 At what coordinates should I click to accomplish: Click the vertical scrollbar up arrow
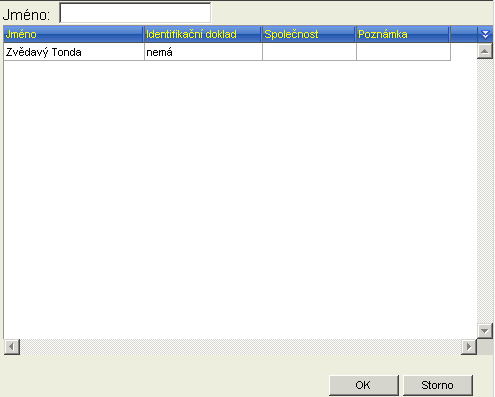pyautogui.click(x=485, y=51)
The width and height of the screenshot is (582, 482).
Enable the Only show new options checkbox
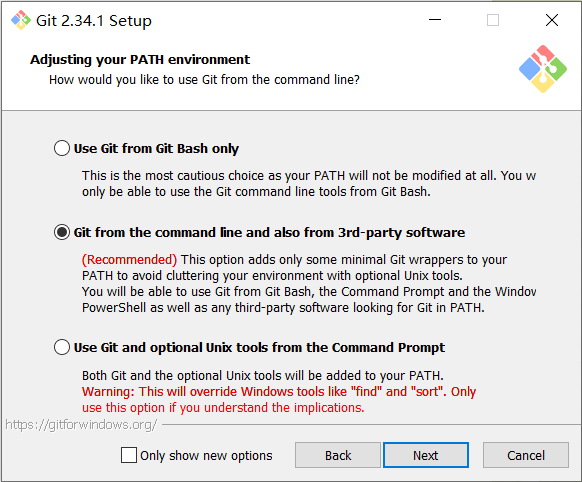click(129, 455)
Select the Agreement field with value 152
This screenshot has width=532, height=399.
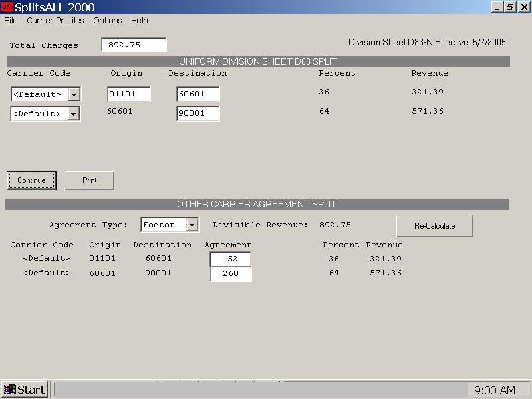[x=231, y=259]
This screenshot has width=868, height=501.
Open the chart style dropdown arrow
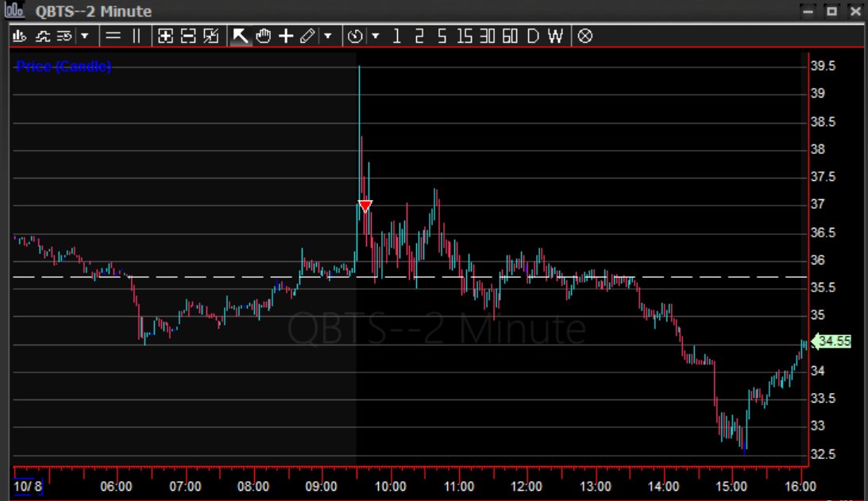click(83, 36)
_ _ _ _ _
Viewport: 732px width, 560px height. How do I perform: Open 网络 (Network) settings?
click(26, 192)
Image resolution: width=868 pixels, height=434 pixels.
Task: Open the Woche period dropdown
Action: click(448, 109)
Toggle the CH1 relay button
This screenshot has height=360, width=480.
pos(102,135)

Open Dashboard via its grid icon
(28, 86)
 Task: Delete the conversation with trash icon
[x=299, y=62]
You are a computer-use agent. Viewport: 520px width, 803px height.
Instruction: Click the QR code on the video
_ _ _ _ _
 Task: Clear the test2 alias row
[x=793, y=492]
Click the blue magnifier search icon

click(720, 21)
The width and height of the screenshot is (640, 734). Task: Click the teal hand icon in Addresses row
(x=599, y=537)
_ _ _ _ _
■ **How to complete this task**:
Since only part of the listing is wanted, copy exactly the lines from the one holding "Viewport: 732px width, 560px" to the one holding "Instruction: Click the QR code on the video", both included.

■ **Solution for this exercise**:
Viewport: 732px width, 560px height. How do I perform: Open 网络 (Network) settings?
click(26, 192)
Image resolution: width=868 pixels, height=434 pixels.
Task: Open the Woche period dropdown
Action: click(448, 109)
Toggle the CH1 relay button
This screenshot has height=360, width=480.
pos(102,135)

Open Dashboard via its grid icon
(28, 86)
 Task: Delete the conversation with trash icon
[x=299, y=62]
You are a computer-use agent. Viewport: 520px width, 803px height.
Instruction: Click the QR code on the video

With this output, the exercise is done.